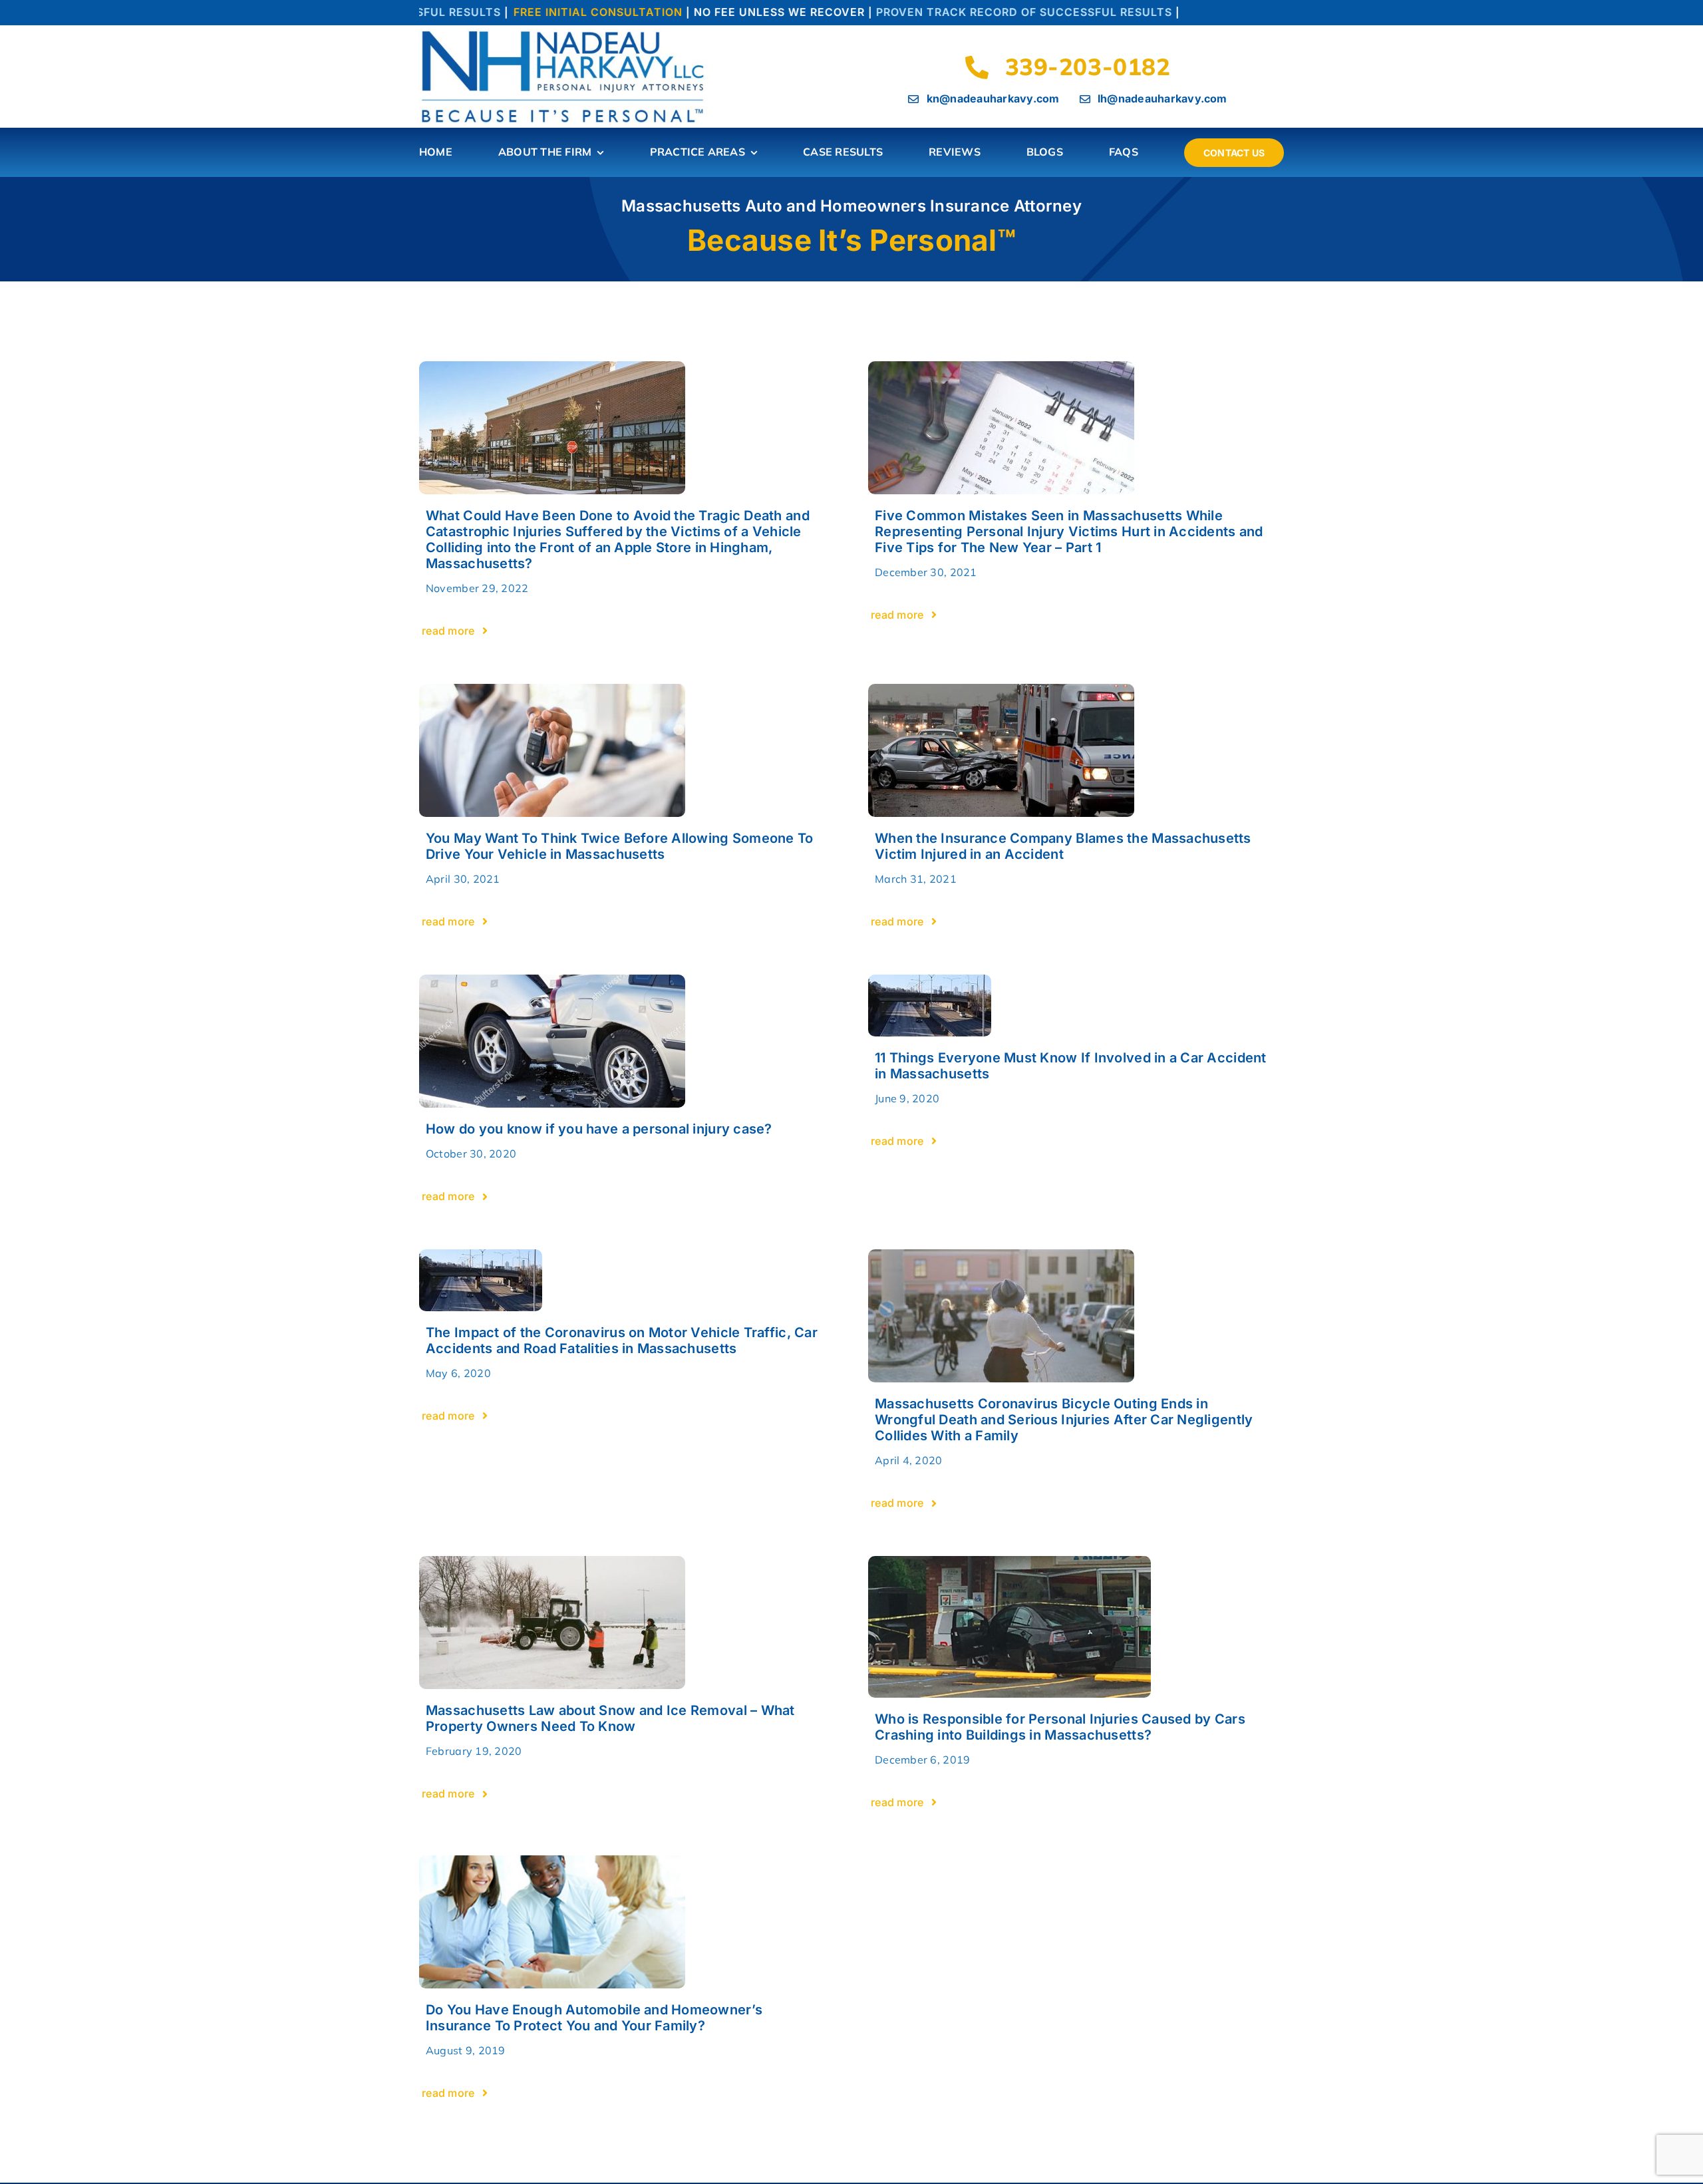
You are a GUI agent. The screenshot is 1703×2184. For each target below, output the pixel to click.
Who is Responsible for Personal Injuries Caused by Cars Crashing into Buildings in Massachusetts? (1060, 1727)
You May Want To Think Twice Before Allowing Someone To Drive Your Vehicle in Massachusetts (620, 846)
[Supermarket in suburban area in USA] (552, 367)
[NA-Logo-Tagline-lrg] (565, 34)
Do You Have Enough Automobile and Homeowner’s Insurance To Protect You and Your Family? (594, 2018)
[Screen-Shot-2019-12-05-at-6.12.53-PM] (1009, 1561)
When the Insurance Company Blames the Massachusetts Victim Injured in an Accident (1063, 846)
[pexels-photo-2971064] (552, 1561)
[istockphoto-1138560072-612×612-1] (552, 689)
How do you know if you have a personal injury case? (599, 1129)
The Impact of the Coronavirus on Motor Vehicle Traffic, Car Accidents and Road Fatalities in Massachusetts (622, 1340)
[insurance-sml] (552, 1861)
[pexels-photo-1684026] (1001, 1255)
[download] (929, 980)
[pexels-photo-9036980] (1001, 367)
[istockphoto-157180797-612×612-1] (1001, 689)
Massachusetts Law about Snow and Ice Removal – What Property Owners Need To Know (610, 1718)
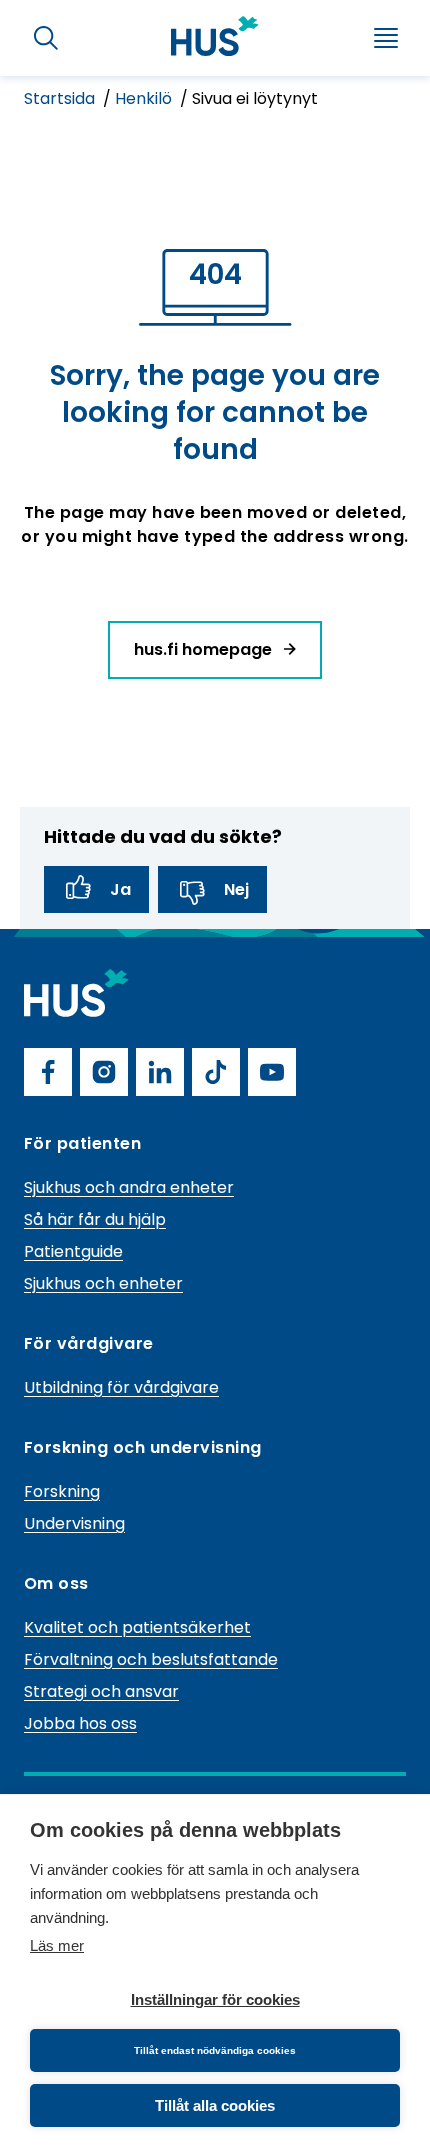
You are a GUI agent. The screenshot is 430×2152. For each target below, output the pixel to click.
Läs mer (57, 1945)
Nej (236, 889)
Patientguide (73, 1251)
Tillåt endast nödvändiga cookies (215, 2050)
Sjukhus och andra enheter (129, 1187)
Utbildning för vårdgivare (121, 1387)
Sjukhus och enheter (103, 1283)
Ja (120, 889)
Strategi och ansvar (101, 1691)
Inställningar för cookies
--------------------------------------------------
◆ Required work: In the listing above, find the line with "[NA-Logo-Tagline-lrg] (565, 34)" and the line with "When the Insurance"; output exactly those lines and all lines between them.

◆ Solution to this problem:
[NA-Logo-Tagline-lrg] (565, 34)
Do You Have Enough Automobile and Homeowner’s Insurance To Protect You and Your Family? (594, 2018)
[Screen-Shot-2019-12-05-at-6.12.53-PM] (1009, 1561)
When the Insurance Company Blames the Massachusetts Victim Injured in an Accident (1063, 846)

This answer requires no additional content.